** About this task **
Reproduce the records below exactly as they appear.

** Given data **
■ ■ ■ ■ ■

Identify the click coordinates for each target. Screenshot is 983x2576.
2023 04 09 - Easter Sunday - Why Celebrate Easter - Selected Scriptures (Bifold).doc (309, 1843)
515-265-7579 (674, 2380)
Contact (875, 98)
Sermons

■ ■ ■ ■ ■

** Answer to the problem **
Identify the click coordinates for each target. Screenshot is 983x2576.
2023 04 09 - Easter Sunday - Why Celebrate Easter - Selected Scriptures (Bifold).doc (309, 1843)
515-265-7579 (674, 2380)
Contact (875, 98)
Sermons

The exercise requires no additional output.